Dataset items
↓↓↓

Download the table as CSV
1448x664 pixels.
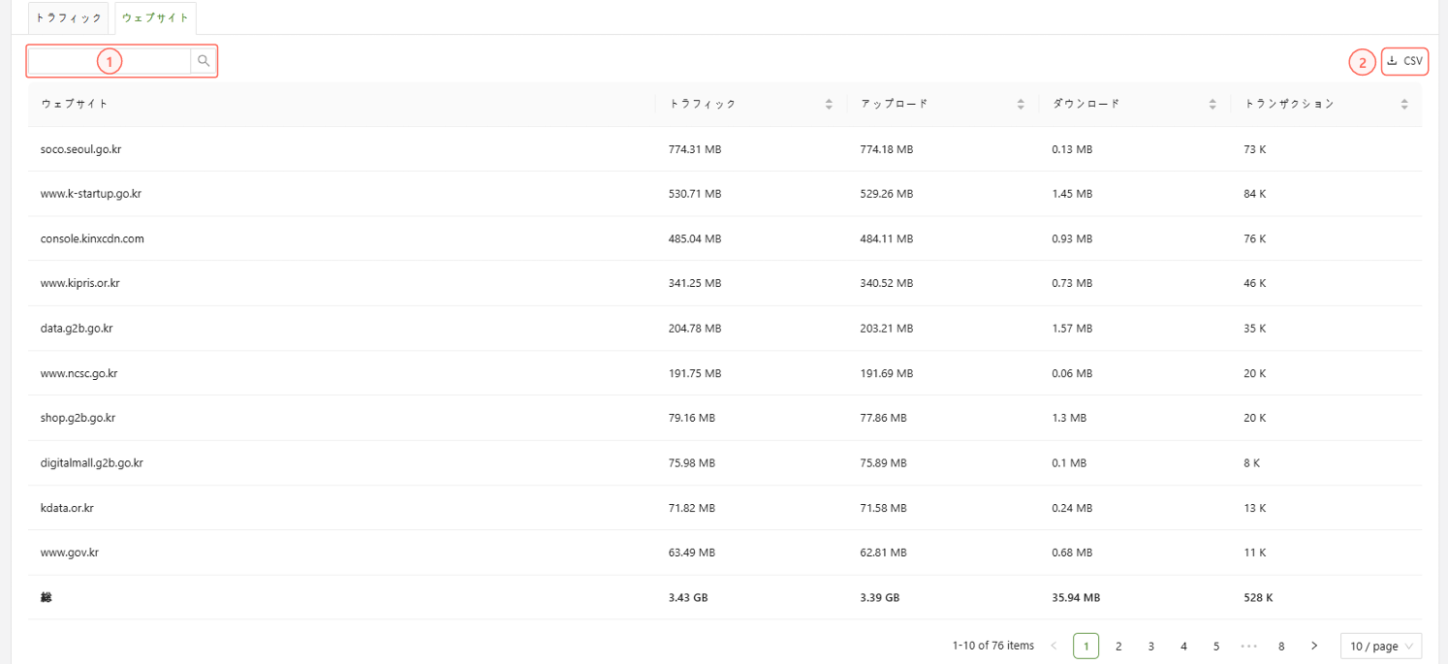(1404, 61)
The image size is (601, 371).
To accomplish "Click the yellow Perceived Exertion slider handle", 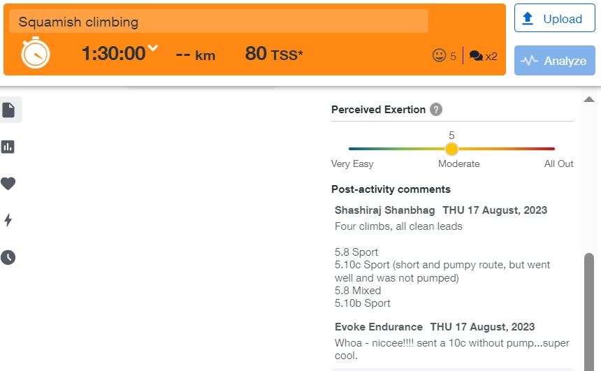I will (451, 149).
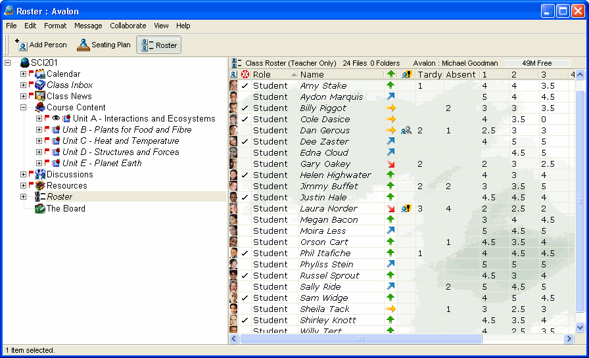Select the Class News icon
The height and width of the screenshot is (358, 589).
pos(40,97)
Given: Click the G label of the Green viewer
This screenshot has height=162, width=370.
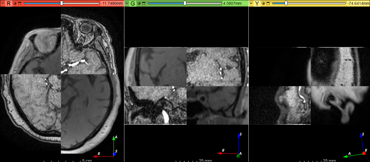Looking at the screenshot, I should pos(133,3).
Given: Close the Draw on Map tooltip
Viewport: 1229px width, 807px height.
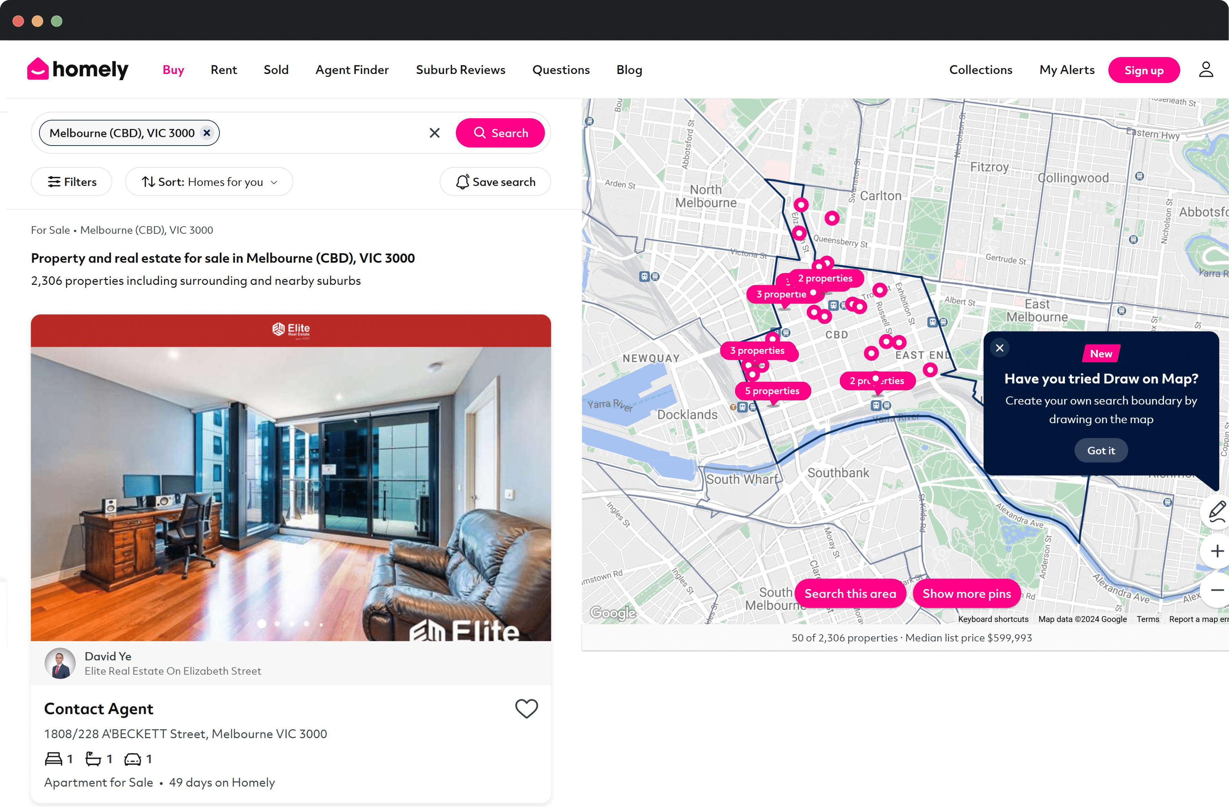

↑↑↑

What you should do
Please swap "Given" for "Task" in the stretch from "Given: Click the G label of the Green viewer" through the end of the entries, keeping everything else unchanged. Write out only that stretch, without the pictures.

Solution to this exercise
Task: Click the G label of the Green viewer
This screenshot has height=162, width=370.
Looking at the screenshot, I should pos(133,3).
Task: Close the Draw on Map tooltip
Viewport: 1229px width, 807px height.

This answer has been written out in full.